* [What you should do] Copy out word for word the stretch of the listing from the line containing "Locate an element" through the line containing "leaderboard-user: 847_Cool2533 is", with both of those lines included. Leave the pictures out.

Information shown START

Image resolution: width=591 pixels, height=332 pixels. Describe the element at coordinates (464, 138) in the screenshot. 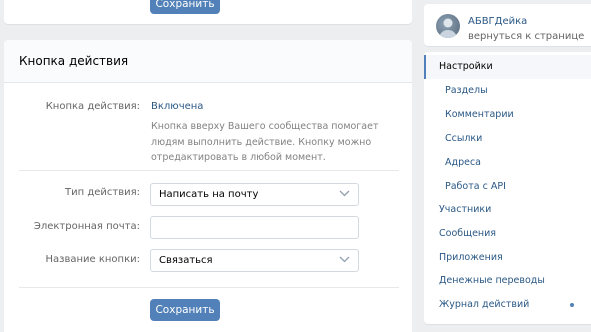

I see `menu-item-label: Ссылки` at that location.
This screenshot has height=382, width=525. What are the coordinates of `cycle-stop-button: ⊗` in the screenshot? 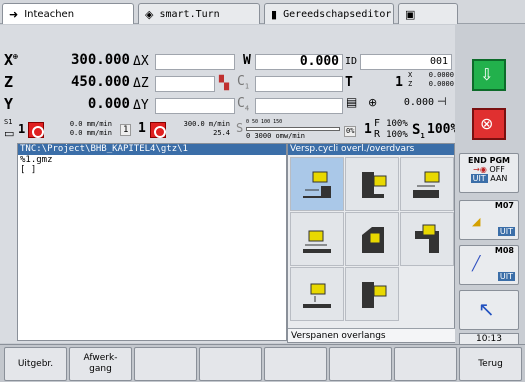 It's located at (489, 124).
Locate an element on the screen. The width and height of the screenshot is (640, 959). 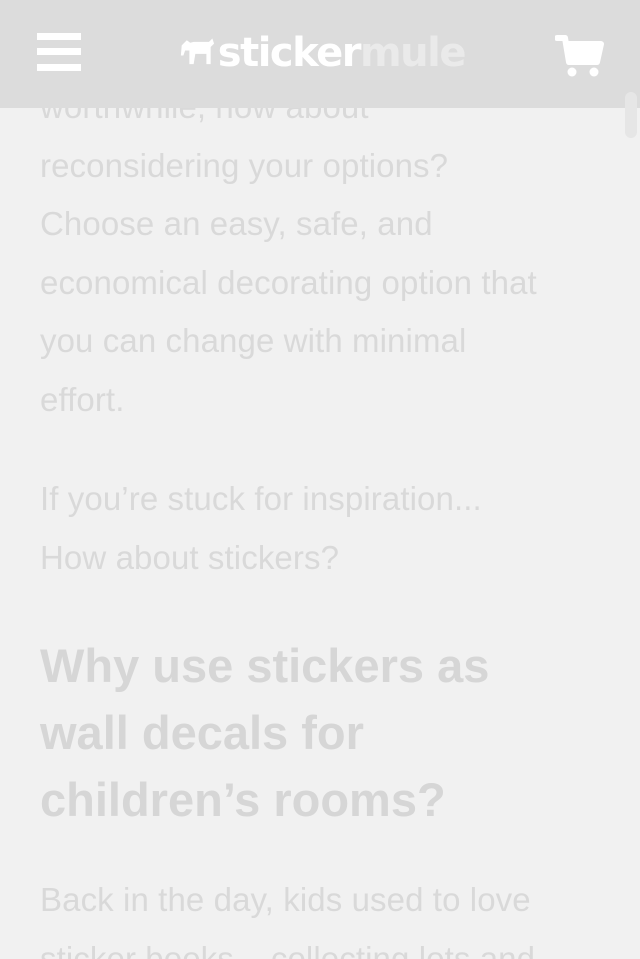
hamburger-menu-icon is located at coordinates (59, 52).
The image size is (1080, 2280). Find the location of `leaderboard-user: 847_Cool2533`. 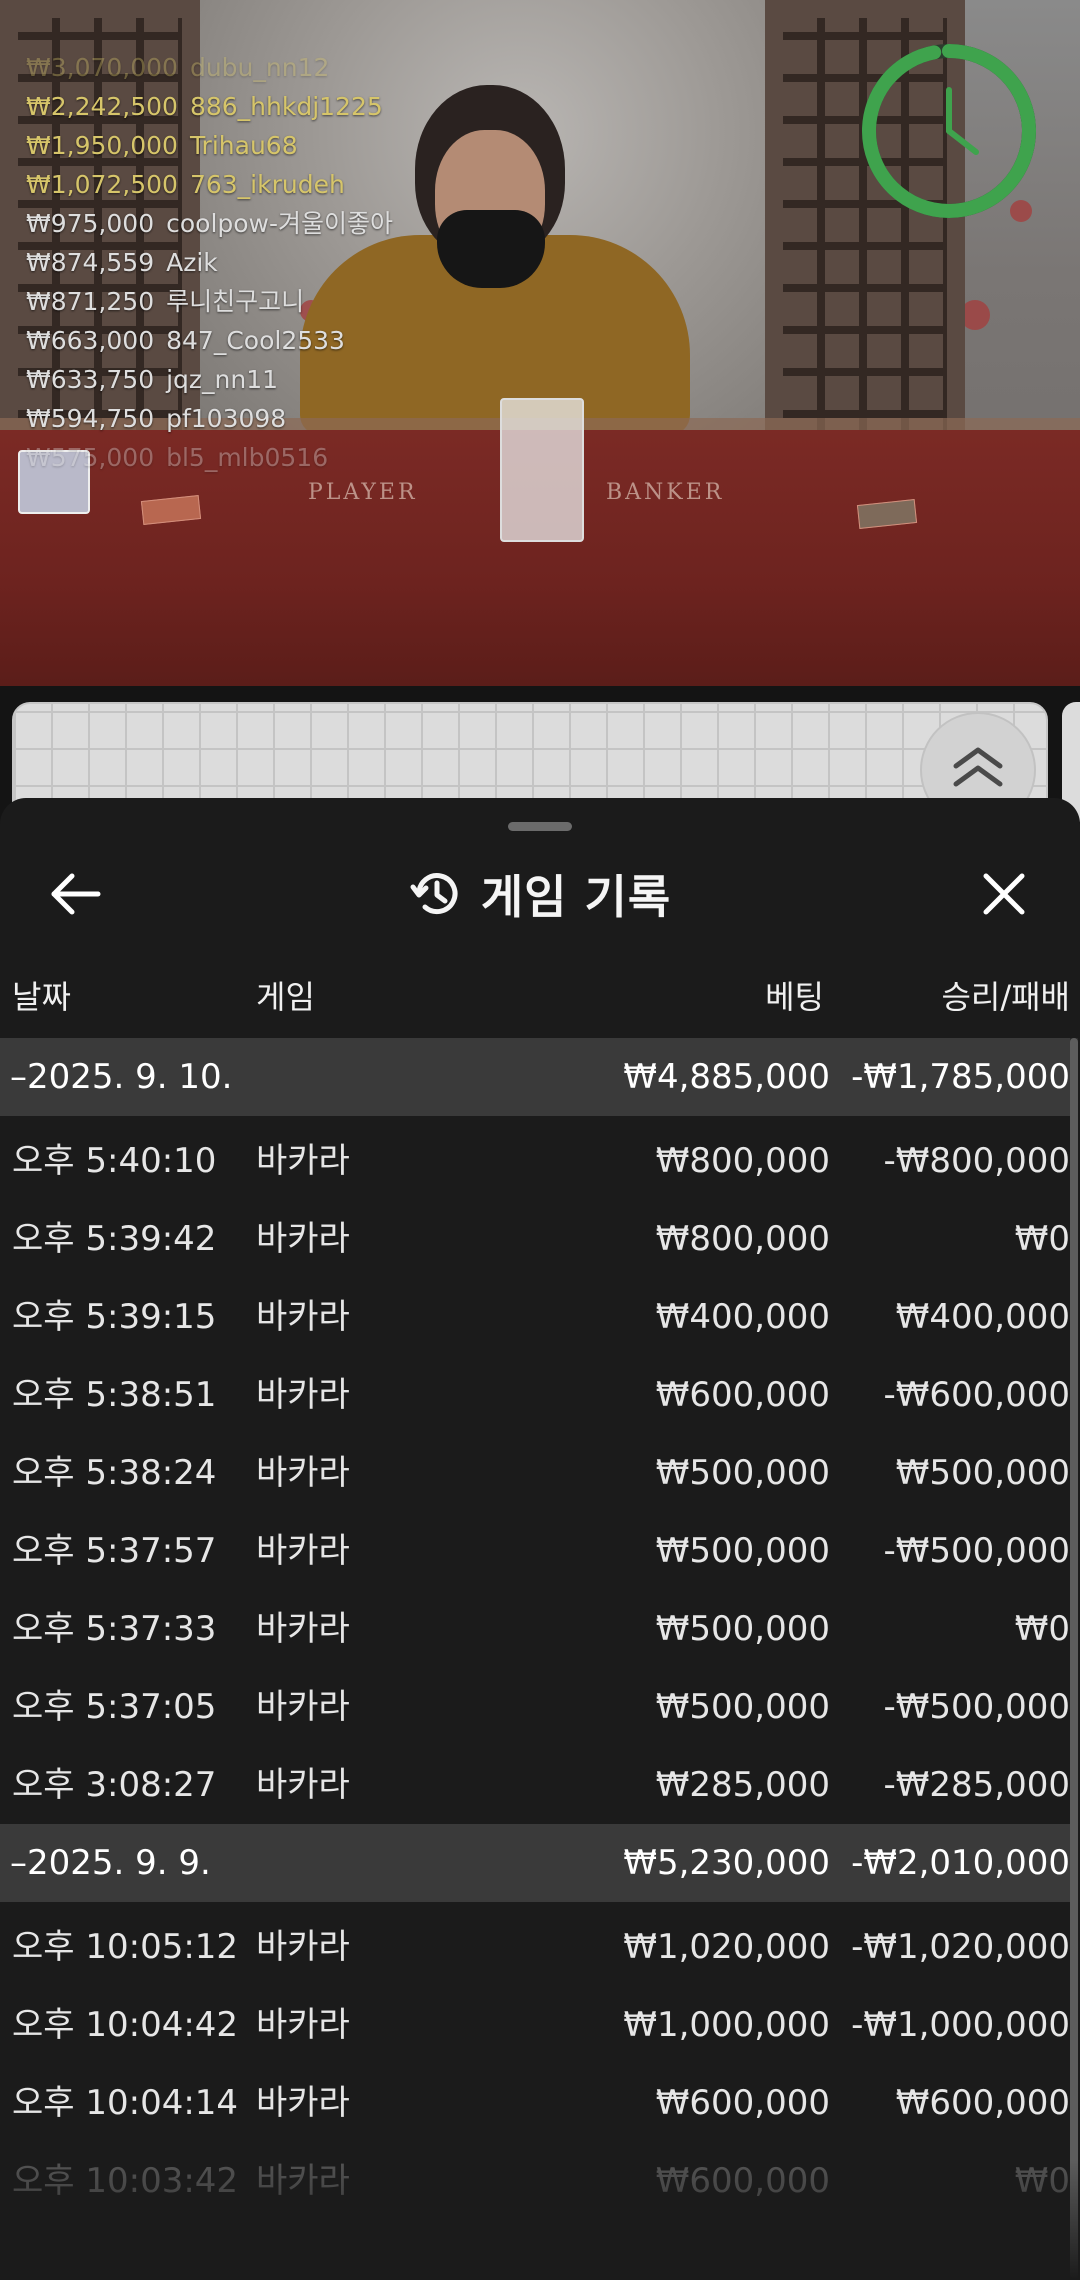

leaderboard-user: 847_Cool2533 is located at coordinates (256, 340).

Information shown END
Information shown START

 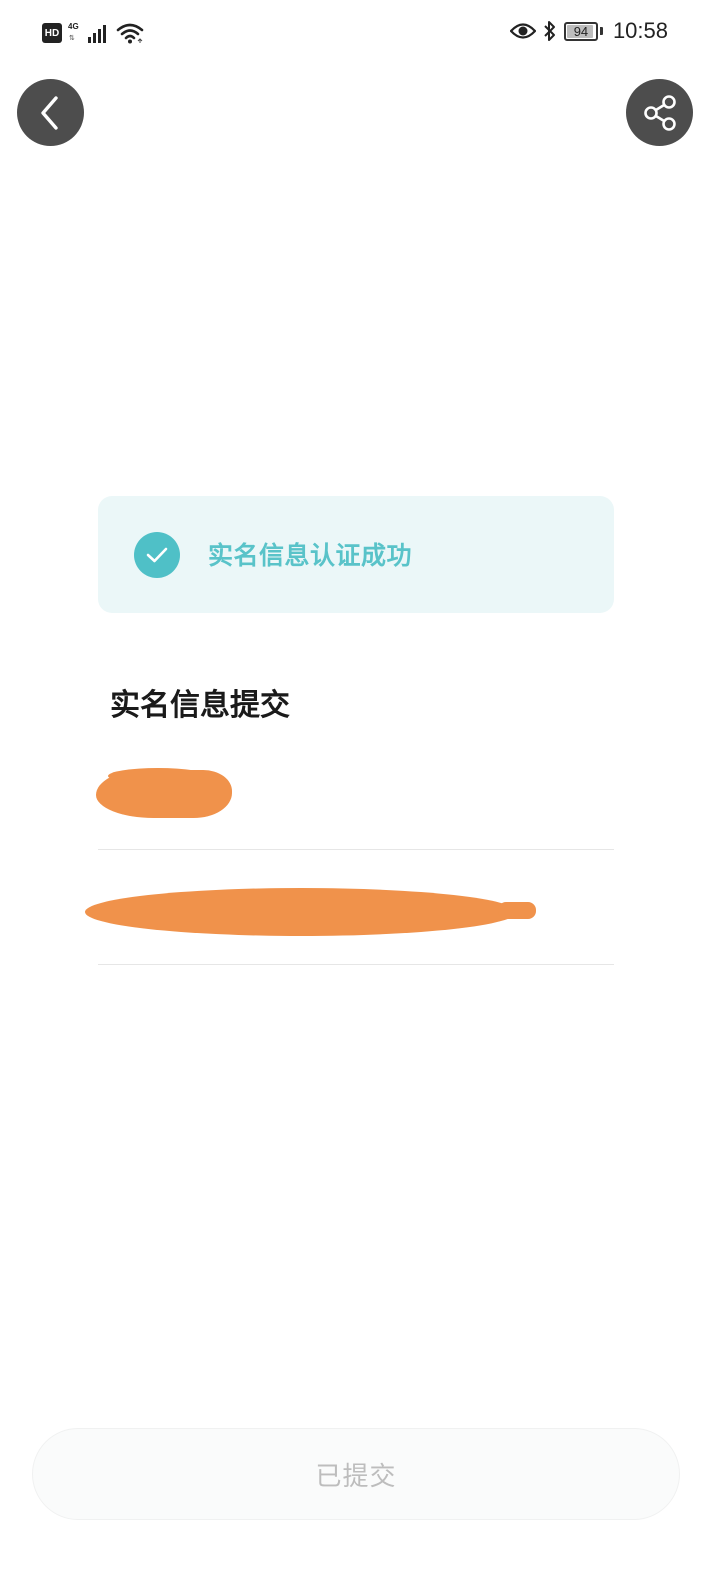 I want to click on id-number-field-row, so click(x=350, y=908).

Information shown END

* [Expected answer]
Locate an element on the screen. The width and height of the screenshot is (640, 959). 
hamburger-menu-icon is located at coordinates (59, 52).
The image size is (1080, 2280). Find the location of `leaderboard-user: 847_Cool2533`. 

leaderboard-user: 847_Cool2533 is located at coordinates (256, 340).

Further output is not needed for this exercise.